Handling variable number of arguments.

Michael P. Reilly arcege at shore.net
Thu Jun 3 08:31:46 EDT 1999


bhosu at my-deja.com wrote:
: Hi All,
:    I am embedding Python in an application(C++). I would like to pass
: variable number of args to the python function. I could do that from
: python by using def foo(*args). How do I parse these arguments inside my
: application? In PyARg_ParseTuple, I have to know exactly how many args
: to read etc. I am using Python v 1.4. I was looking at
: PyArg_ParseTupleAndKeywords but that needs the args to be a dictionary.
: I am looking a similar thingy for lists.
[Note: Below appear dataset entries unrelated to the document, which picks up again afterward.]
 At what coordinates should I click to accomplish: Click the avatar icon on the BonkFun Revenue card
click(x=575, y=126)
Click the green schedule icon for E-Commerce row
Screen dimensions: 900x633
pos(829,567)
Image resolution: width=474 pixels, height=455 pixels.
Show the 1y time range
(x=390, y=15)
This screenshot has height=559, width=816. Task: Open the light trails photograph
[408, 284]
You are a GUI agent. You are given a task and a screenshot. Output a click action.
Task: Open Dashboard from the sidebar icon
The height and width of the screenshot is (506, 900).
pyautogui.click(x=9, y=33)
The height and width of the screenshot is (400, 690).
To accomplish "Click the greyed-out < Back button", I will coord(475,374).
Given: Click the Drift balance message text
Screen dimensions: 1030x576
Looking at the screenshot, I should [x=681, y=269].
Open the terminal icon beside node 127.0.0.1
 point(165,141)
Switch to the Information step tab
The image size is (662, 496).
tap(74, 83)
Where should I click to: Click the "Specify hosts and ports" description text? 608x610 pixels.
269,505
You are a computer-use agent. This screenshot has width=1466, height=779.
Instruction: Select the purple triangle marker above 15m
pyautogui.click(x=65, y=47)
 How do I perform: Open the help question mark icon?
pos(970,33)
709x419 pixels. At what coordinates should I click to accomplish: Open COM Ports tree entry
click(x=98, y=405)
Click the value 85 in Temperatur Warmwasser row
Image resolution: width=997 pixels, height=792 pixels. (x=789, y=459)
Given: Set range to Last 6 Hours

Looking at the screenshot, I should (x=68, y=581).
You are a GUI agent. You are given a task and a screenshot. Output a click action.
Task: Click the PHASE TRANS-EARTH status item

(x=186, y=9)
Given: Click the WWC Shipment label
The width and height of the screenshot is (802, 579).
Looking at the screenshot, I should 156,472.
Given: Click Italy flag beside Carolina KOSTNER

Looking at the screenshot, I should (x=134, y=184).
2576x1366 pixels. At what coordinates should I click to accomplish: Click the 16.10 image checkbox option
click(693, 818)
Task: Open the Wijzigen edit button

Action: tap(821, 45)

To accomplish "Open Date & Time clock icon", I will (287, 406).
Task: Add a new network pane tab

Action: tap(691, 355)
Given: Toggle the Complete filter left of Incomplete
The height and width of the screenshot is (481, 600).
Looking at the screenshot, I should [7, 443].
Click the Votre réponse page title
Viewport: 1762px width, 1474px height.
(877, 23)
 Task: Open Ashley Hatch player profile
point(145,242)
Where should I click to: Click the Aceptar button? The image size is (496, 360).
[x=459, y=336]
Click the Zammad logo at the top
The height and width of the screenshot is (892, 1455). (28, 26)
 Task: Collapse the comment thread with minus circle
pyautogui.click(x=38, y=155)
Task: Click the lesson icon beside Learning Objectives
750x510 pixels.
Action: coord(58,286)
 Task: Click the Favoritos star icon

A typeical scenario of the
: usage is like,
: import foo
: foo.set_args('bar','=','1','2','3')

: where foo is the module containing the method implementation.

: Thanks,
: Bhosu.

It looks like you already know how to use PyArg_ParseTuple, so you are
halfway there.  You process the args as a tuple itself.  For example,

static int foo_argc = 0;
static PyObject *foo_argv[];

static PyObject *
foo_set_args(PyObject *self, PyObject *args)
  { register int count, length;
    foo_argc = length = PyTuple_Size(args);
    for (count = 0; count < length; count++) {
      item = PyTuple_GetItem(args, count);
      Py_INCREF(item);
      foo_argv[count] = item;
    }
    foo_argv[length] = NULL;
    Py_INCREF(Py_None);
    return Py_None;
  }

Is this kind of what you are looking for?